Ti ricordi quella canzone?
L’importanza della musica nel ricordo di eventi, situazioni e persone è grandissima, così come la sua forza emotiva. Il motivo è che il cervello umano immagazzina suoni e ricordi in un’area ben precisa, la quale, sollecitata dai suoni, ritrova pensieri, ricordi ed emozioni legate alla musica.
Così ascoltare una canzone può essere come fare un tuffo nel passato, una situazione che è capitata e capita a tutti, una cosa talmente comune da suscitare la curiosità e l’interesse da parte di alcuni ricercatori americani dell’Università di Davis, in California, che, non accontentandosi della semplice esperienza, hanno cercato una spiegazione scientifica al legame tra musica e ricordi.
Un esperimento su un gruppo di 13 studenti sottoposto ad una risonanza magnetica funzionale nel momento dell’ascolto di alcune canzoni, è stato così condotto: le canzoni (un campione di 100 fra le più famose degli ultimi anni) sono state scelte fra quelle del periodo in cui i soggetti avevano un’età compresa fra gli 8 ed i 18 anni, prendendo in esame quindi un periodo fondamentale della loro vita di bambini ed adolescenti, ed il loro ascolto doveva essere in seguito riferito in collegamento ad uno o più ricordi.
Ogni giovane ha riconosciuto una media tra le 17 e le 30 canzoni del campione proposto, di cui una media di 13 legate a ricordi familiari o personali in genere piacevoli (canzoni imparate a scuola o a casa, quelle legate alle vacanze, al primo innamoramento e così via).
Vivere di musica
Vivere a contatto con la musica significa vivere meglio, e questa è una certezza assoluta.
Lasciando per un attimo da parte tutto ciò nella Musicoterapia viene ormai da anni praticato per molte patologie (fisiche e psichiche), è certo che con la musica la nostra esistenza compie senz’altro un salto di qualità, tant’è che è ormai risaputo che la pratica musicale aiuta ad alleggerire la pesantezza della quotidianità, aumenta la creatività, placa il dolore, rafforza il coraggio, raffina il gusto, stimola l’intelletto, protegge gli affetti e rinvigorisce la salute, agendo inoltre sullo sviluppo fisico e psichico di ogni soggetto influenzandolo positivamente dal punto di vista personale e sociale, divenendo in tal modo una risorsa importante della vita umana.
Il potere evocativo della musica è immenso, ed è certo la prima qualità che le si riconosce.
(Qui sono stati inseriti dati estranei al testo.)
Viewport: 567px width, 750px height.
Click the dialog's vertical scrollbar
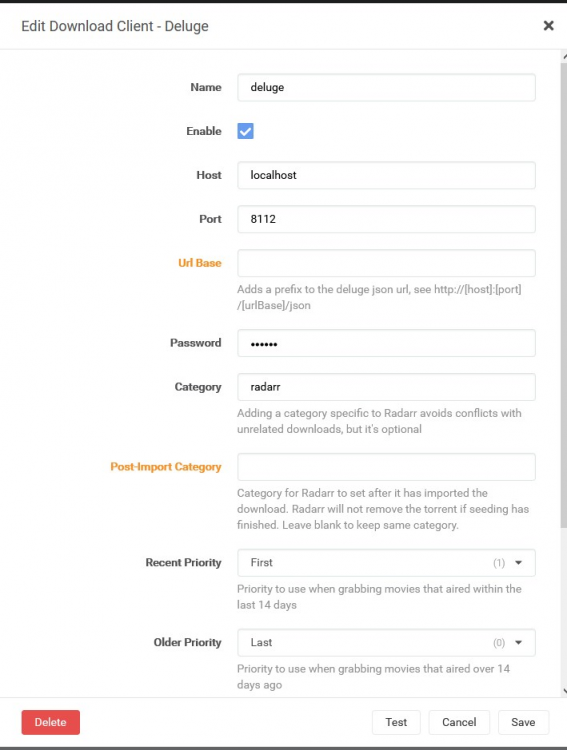click(564, 294)
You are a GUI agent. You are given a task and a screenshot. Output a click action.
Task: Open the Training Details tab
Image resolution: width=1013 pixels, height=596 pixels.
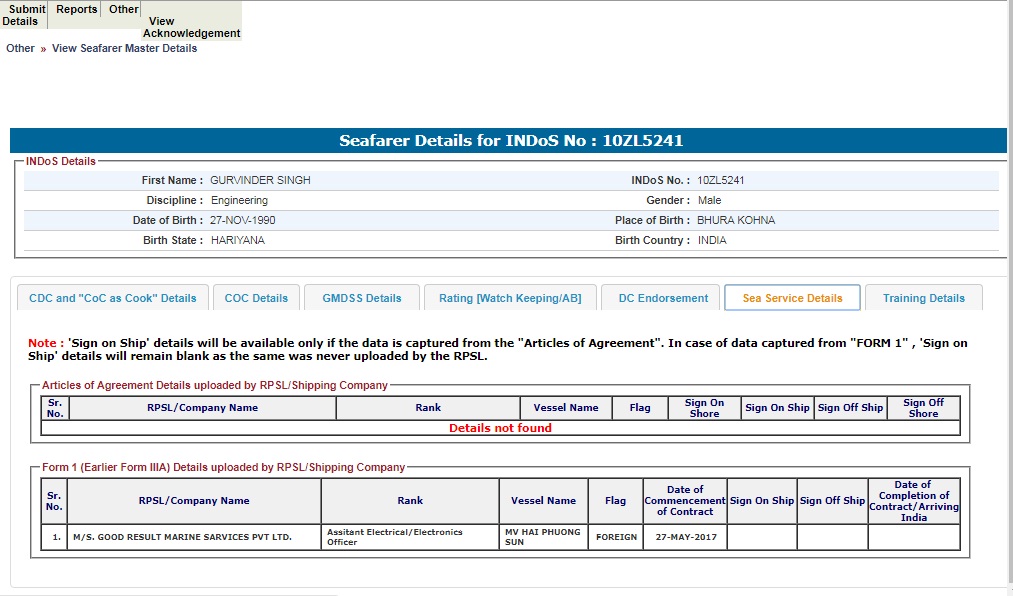(x=923, y=298)
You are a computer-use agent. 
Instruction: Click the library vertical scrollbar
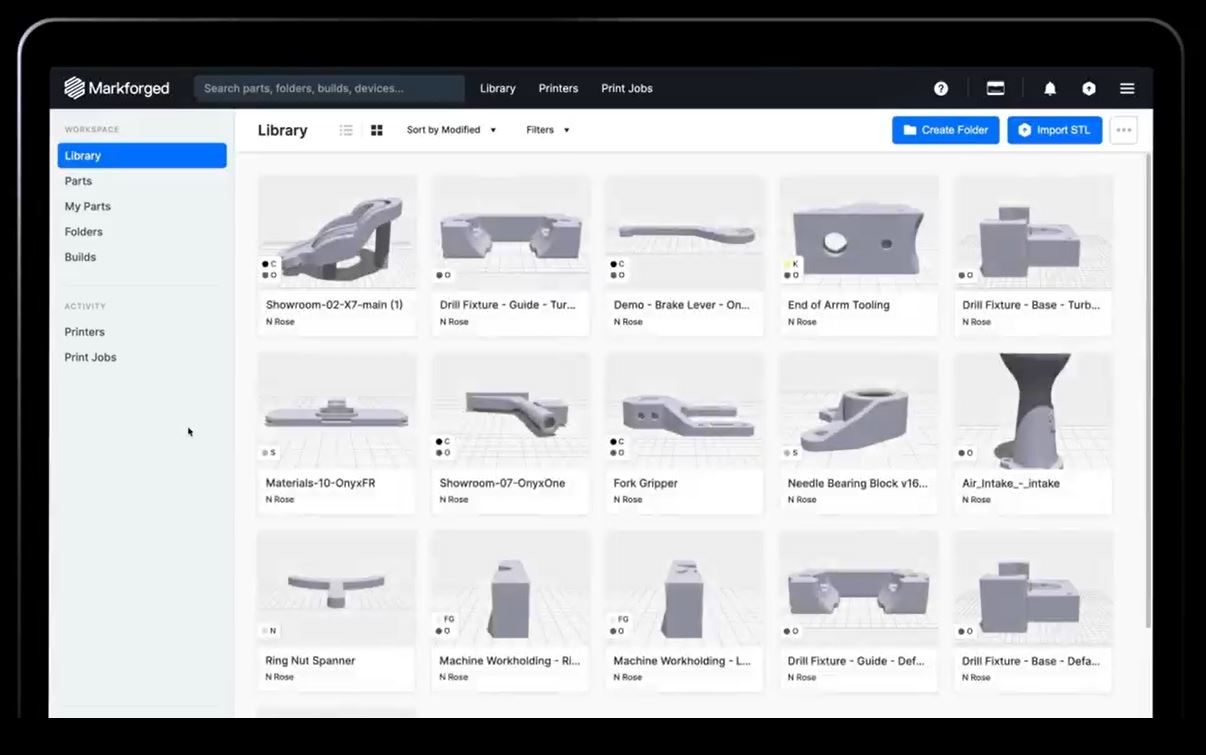pyautogui.click(x=1146, y=390)
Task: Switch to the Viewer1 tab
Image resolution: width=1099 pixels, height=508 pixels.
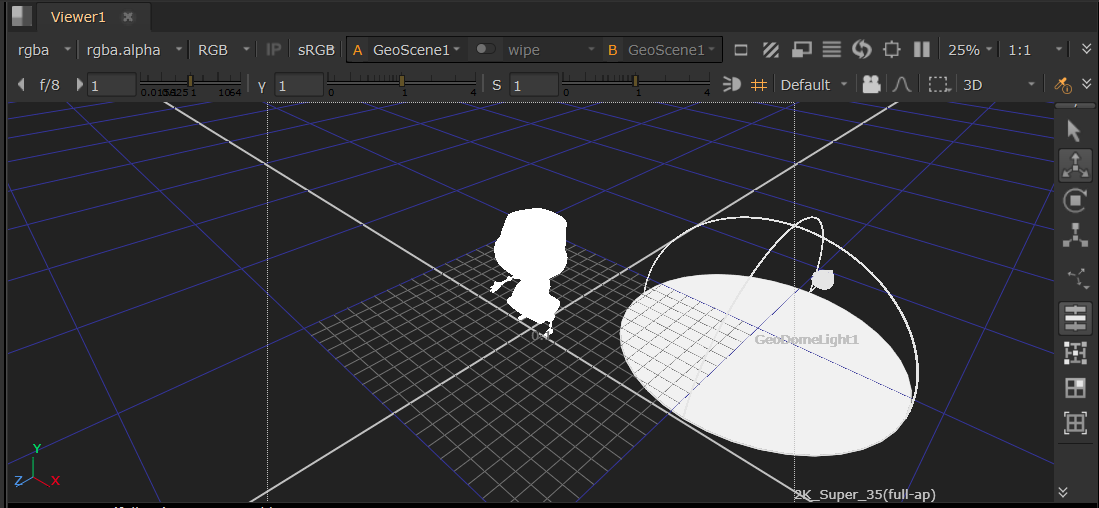Action: pos(78,17)
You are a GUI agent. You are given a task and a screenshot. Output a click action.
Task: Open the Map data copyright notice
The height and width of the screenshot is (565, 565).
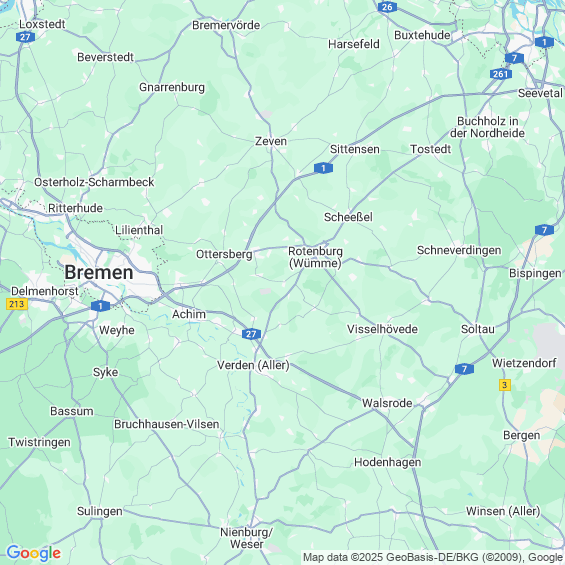pos(433,557)
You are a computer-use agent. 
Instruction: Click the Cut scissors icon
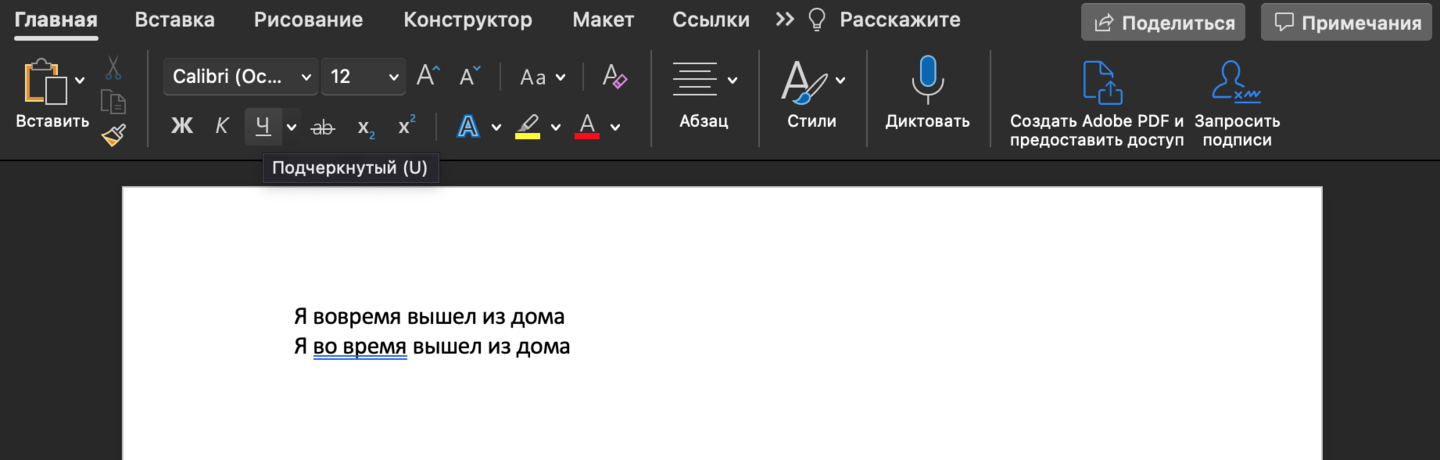[x=113, y=69]
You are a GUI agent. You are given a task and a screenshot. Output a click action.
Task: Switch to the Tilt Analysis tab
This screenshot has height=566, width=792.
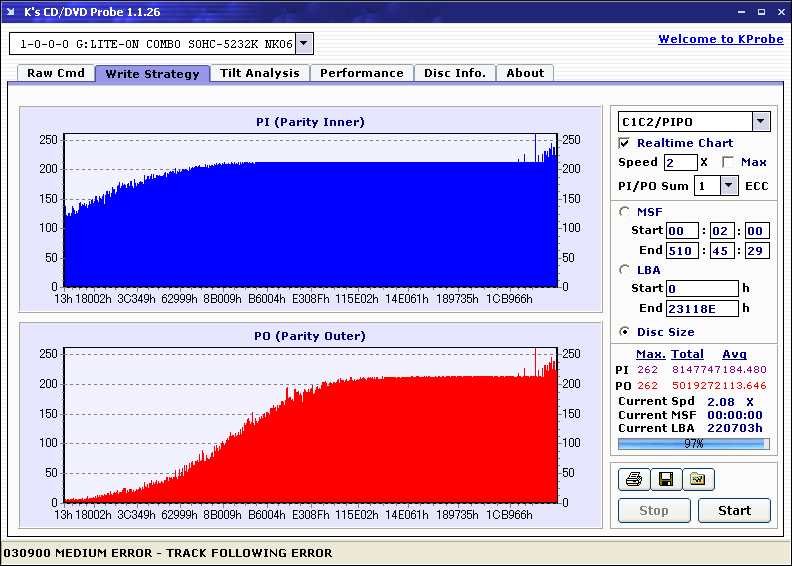tap(260, 73)
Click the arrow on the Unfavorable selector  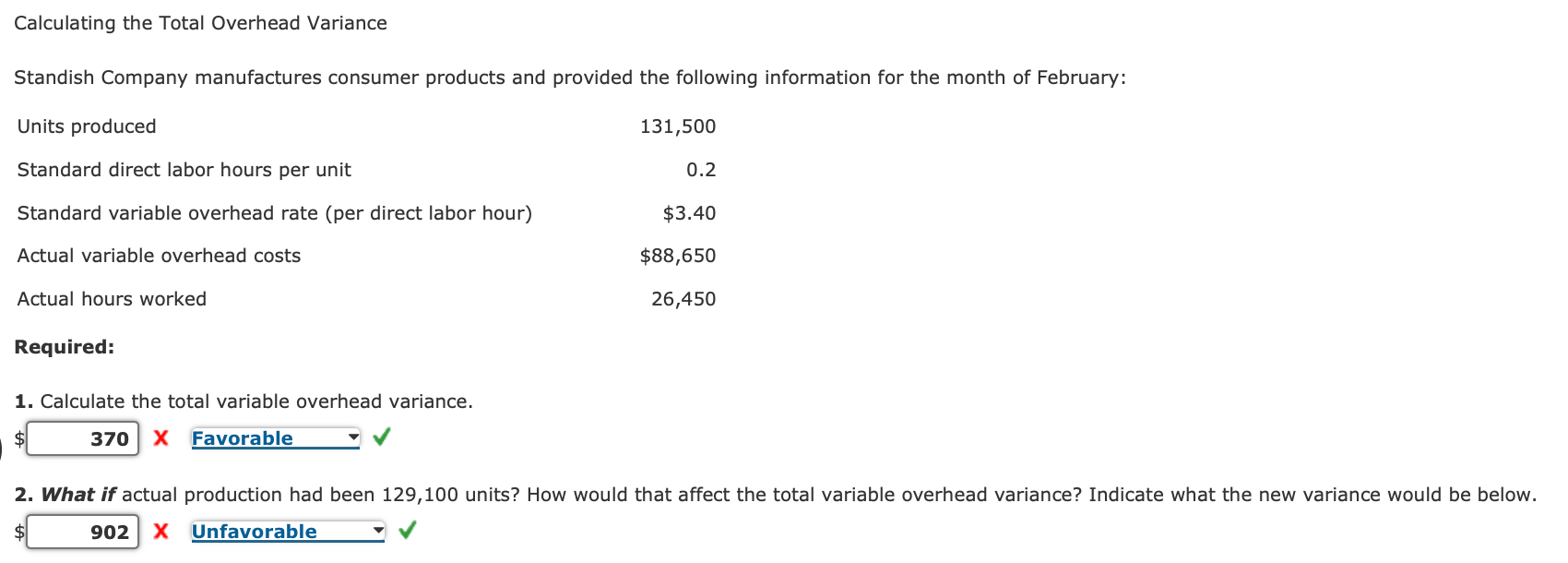(x=377, y=531)
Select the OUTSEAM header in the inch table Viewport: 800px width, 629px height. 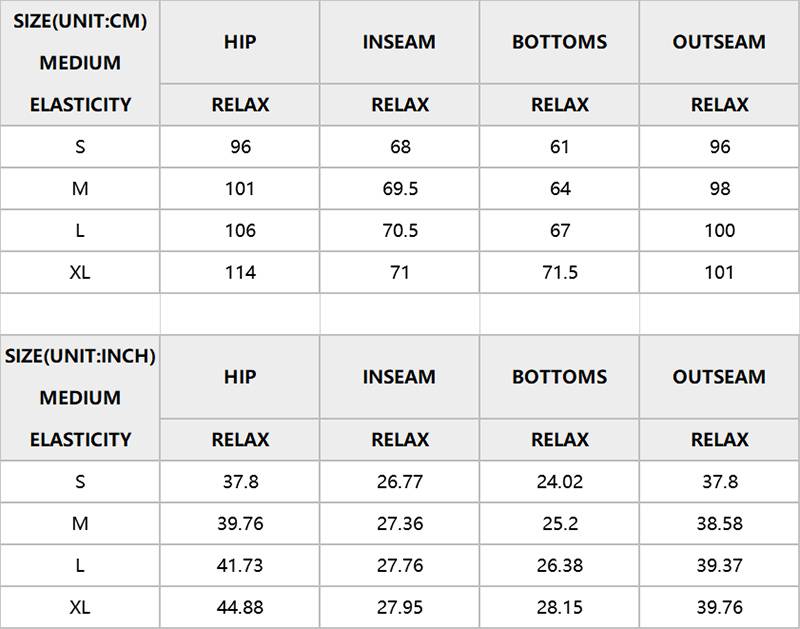pos(719,377)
Infatti, indipendentemente dalla nostra volontà, ogni musica sa far emergere in noi ricordi ed emozioni più o meno sopite, ci fa abbozzare riflessioni, ci sussurra idee e pensieri esaltandoci ed emozionandoci, e ci racconta storie, ci libera dalle oppressioni, ci porta messaggi universali, insomma, è una forza grandissima, nessun’altra arte può e sa fare tanto. Insomma, la musica è la panacea della vita, tutti ne abbiamo bisogno, dal concepimento alla morte.